Koi no tsumi (Guilty of Romance, 2011) que não é de seus piores, é exemplar do que me parece problemático no cinema do realizador. Começa muito bem, com um letreiro nos informando da zona do amor, o bairro da prostituição, e uma transa no chuveiro interrompida pelo toque de um celular. Só vemos a mulher, que sai do chuveiro às pressas para se vestir e sair de casa. Na cena seguinte, ela chega na cena do crime, e sabemos que é uma inspetora de polícia que investiga uma série de crimes na tal zona do amor. Vemos os corpos esquartejados e colados em pedaços de manequim, o pós-violência, a violência que tantas vezes vemos em filmes de Sion Sono. Mas aí vêm os créditos, e depois surge outra história, a de uma dona de casa submissa que se torna atriz porno e prostituta em segredo. Essa outra história, embora dominante em termos de duração, é bem menos interessante. É mais crítica, mostrando o papel que uma mulher normalmente ocupa em uma sociedade patriarcal, em contraste com o empoderamento da policial. Mas a direção me parece bem menos empenhada que na outra história. Na estrutura geral, o realizador parece acreditar que uma montagem não-linear moderniza automaticamente um filme. Ou que basta usar o Adagietto da Sinfonia n°5 de Mahler que marcou Morte a Venezia (Morte em Veneza, 1971) para criar um choque entre o romântico e o naturalista. Poderia até funcionar, caso a realização fosse menos apoiada em escolhas de encenação estranhas ou mesmo ruins. E esse é quase sempre o problema com Sion Sono: escolhas ruins, muitas vezes provocando o efeito contrário ao que a cena parece pedir.
Por vezes, Sion Sono surpreende mesmo dentro da irregularidade.

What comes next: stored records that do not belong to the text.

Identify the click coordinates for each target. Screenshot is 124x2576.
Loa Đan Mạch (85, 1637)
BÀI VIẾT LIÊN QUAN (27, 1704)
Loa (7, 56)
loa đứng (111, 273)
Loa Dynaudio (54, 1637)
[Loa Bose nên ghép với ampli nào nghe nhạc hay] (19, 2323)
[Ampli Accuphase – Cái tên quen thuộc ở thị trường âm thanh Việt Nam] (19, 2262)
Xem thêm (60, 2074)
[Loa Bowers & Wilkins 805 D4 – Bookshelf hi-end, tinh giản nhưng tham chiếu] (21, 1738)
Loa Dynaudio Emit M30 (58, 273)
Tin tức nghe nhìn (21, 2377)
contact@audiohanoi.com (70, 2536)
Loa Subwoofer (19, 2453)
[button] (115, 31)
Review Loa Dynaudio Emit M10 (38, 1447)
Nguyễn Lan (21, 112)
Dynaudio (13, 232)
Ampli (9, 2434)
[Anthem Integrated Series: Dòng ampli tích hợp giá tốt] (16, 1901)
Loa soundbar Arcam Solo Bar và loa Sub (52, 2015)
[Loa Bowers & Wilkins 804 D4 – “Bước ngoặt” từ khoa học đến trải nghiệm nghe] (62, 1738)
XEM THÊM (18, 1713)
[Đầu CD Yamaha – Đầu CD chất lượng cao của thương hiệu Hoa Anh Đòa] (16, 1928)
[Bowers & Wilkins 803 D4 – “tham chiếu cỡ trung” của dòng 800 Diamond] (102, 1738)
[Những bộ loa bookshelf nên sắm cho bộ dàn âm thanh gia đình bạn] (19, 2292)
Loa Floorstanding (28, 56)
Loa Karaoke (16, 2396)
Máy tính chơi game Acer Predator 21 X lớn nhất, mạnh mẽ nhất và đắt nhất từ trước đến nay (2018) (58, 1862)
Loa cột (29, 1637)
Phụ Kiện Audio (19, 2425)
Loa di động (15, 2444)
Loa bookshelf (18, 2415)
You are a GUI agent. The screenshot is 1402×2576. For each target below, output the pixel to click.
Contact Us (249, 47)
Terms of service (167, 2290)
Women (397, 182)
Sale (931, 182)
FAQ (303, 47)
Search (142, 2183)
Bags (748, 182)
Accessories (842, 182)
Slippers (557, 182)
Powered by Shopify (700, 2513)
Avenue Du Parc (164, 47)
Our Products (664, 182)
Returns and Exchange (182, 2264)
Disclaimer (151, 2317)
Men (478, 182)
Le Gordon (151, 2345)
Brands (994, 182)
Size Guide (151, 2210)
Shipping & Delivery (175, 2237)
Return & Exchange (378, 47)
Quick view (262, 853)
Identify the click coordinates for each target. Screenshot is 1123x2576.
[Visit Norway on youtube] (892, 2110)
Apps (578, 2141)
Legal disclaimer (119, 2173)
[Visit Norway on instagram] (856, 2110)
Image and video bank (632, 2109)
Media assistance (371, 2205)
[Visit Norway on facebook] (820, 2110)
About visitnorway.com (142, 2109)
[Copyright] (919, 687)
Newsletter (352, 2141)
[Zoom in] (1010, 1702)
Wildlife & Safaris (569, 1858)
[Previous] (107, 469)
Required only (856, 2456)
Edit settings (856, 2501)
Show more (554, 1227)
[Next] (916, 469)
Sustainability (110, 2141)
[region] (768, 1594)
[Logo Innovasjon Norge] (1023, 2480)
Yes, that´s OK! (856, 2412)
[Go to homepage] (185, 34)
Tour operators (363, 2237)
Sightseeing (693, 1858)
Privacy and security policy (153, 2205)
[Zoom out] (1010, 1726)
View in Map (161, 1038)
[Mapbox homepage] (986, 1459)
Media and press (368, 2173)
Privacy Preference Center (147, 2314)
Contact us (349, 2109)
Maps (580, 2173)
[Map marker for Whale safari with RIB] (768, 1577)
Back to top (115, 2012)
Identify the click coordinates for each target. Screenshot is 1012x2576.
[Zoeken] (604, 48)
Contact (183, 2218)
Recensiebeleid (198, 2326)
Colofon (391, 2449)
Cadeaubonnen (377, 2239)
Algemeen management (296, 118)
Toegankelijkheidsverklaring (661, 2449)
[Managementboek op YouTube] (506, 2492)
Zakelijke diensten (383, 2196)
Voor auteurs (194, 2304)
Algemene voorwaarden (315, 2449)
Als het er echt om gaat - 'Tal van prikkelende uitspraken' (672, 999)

Shinjuku Swan 2 (2017), por exemplo, é melhor que Shinjuku Swan (2015) porque a mudança de Shinjuku para Yokohama parece ter inspirado uma mise en scène mais elaborada, sabe-se lá por quê. Rabu & Pîsu (Love & Peace, 2015) é um dos cinco filmes que Sono lançou nesse ano e surpreende pela comunhão de seu pessimismo com um tom mais juvenil, numa espécie de cruzamento bizarro entre Toy Story (1995), Wall-E (2008), Godzilla, Bruno Aleixo e os Muppets, com Annette (2021) como um primo mais novo na família. A ficção científica Hiso hiso boshi (The Whispering Star, 2015), tem um dos desenvolvimentos mais coesos de sua carreira, embora seja um filme atípico e a limitação apareça claramente na segunda metade: o realizador parece não saber para onde ir.
Filmografia alguma se sustenta com alguns trechos talentosos pinçados em pencas de filmes desiguais, um efeito gangorra que se multiplica entre os filmes. A de Sion Sono, apesar de todo o endeusamento, permanece um mistério de desleixo e imperfeição, com muito pouco em troca. Em alguns casos, em cinema, é o desleixo e a imperfeição que oferecem um estilo conscientemente tortuoso, mas muito vivo, febril, estimulante. No caso de Sion Sono, o que temos de bom nos chega apesar do desleixo e da imperfeição. Daí o lamento por essas duas características serem tão predominantes em seu trabalho.